Voler dans l’eau , traverser l’air.

 

L’encre de chine à l’odeur  entêtante de bois brulé et de camphre  parcoure mes souvenirs d’enfance en profondeur . A Belleville ce parfum ramené par mes parents de leur premier voyage au Japon  emplissait nos  jeune narines, à mon frère Ivan et à moi, mêlée délicieusement de la  thérebantine des  peintures à l’huile de la boutique de Monsieur Lefèvre Foinet que chérissait mon père peintre.

C’etait l’orient et  c’etait l’ occident.

 

J’ai dessiné très tôt , avant même de me souvenir . Mes mains étaient-elles  là avant  que je ne le sache ? Mes mains  étaient ailes. J’ai volé dans le papier comme si c’était l’espace lui -même et ce blanc ressemblait au gris blanc du ciel . Garçonnet j’allais souvent  passer  les vacances chez  ma grand-mère en frontière  de  forêt de Soignes où les hêtres   vous gorgent  des couleurs d’en haut et tout  courant dans  les chemins creux : flac ! le nez  contre le sol , terres et couleurs  sont  entrées en moi par le sol.

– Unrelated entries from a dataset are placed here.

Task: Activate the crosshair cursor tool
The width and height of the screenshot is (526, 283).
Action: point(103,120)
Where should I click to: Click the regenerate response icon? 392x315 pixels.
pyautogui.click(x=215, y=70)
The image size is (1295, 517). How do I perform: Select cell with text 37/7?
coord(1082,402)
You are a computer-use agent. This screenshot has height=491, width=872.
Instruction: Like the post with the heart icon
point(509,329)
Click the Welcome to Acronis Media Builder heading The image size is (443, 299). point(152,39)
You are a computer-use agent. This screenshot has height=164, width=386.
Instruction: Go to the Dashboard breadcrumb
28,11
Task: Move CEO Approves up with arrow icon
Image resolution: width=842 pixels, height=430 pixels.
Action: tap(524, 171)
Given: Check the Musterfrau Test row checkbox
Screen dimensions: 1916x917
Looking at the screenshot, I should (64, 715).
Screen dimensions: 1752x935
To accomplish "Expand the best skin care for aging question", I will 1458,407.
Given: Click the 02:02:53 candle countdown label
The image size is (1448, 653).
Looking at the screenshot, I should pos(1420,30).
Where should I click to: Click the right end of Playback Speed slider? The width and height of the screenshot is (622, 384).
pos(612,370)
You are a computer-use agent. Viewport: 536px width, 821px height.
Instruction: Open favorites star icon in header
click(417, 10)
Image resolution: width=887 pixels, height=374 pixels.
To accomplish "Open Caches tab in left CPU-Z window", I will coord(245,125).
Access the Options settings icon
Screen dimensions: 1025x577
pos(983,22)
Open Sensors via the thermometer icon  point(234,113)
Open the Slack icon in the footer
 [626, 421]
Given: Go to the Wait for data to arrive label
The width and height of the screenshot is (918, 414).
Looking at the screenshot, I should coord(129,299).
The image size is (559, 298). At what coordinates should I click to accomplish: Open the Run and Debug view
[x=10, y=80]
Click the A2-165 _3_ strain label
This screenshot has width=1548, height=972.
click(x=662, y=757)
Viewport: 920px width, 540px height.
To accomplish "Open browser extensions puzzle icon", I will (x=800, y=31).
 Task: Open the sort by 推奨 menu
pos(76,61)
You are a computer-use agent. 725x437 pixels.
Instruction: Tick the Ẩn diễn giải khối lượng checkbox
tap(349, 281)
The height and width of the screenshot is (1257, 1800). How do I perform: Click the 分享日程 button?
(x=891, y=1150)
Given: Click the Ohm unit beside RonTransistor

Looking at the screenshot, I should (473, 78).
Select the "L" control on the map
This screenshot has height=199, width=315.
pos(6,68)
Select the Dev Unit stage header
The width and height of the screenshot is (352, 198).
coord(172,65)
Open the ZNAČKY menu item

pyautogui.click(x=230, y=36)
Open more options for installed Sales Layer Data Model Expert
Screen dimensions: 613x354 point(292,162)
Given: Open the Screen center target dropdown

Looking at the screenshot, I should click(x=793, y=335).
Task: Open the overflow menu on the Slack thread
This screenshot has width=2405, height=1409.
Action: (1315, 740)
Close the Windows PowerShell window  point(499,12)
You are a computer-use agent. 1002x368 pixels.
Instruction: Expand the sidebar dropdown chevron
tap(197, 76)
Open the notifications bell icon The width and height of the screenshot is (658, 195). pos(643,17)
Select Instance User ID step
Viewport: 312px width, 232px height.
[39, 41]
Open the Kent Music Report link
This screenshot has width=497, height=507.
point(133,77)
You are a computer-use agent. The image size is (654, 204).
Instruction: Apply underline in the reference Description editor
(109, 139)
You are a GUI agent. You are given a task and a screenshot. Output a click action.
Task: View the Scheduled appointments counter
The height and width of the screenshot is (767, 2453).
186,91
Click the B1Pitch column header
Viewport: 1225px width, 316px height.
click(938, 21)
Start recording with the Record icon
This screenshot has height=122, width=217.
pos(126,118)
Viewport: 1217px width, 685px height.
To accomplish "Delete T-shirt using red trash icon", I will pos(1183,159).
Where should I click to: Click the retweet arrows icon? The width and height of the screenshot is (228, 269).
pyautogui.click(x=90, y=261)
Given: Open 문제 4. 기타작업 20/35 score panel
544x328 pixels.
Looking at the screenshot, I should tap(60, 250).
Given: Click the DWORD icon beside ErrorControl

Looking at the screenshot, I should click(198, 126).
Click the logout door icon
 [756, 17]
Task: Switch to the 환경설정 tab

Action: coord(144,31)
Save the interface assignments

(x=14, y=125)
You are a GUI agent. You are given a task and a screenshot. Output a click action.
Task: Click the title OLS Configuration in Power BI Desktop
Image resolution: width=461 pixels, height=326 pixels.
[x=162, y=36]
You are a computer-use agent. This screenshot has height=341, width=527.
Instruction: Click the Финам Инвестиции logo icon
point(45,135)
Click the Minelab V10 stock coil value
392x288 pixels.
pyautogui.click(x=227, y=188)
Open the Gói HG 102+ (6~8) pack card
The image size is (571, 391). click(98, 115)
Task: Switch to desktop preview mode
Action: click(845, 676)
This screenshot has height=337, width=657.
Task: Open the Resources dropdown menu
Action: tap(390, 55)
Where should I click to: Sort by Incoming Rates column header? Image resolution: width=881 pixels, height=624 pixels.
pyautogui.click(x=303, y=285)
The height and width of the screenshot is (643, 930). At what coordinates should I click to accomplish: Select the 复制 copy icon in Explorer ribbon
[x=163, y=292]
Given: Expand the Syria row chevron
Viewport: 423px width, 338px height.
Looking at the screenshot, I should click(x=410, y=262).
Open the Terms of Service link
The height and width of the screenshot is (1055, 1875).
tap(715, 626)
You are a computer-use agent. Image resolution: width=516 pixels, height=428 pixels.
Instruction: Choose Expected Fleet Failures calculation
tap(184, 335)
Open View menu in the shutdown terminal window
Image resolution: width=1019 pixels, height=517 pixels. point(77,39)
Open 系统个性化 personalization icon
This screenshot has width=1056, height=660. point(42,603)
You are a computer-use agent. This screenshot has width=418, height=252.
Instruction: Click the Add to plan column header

J’adore   le dessin et la couleur même si celle-ci ne  pointe  que rarement  à ma surface.

 

 

Dans les bois toujours courant j’étais indien , précisement Crow. Quand je me suis arrêté, il n’y en avait plus. Morts ou parqués ? Plus de crows chantant dans les bois Wakan Tanka en tout cas. J’ai ramassé mes bois, des badines de noisetiers bien droites .J’ai arrêté de faire des flèches pour commencer à tailler des sculptures  Haida, dans un saule tétard offert par le voisine paysanne , Madame Corbisier qui la commenta ainsi : » Bien m’petit gamin ! Mais n’allez pas vous faire sprotcher sur la route pour ça ! » Et ça a continué et je suis devenu ça : un tailleur d’histoires en tous genre, un sculpteur de tailles directes.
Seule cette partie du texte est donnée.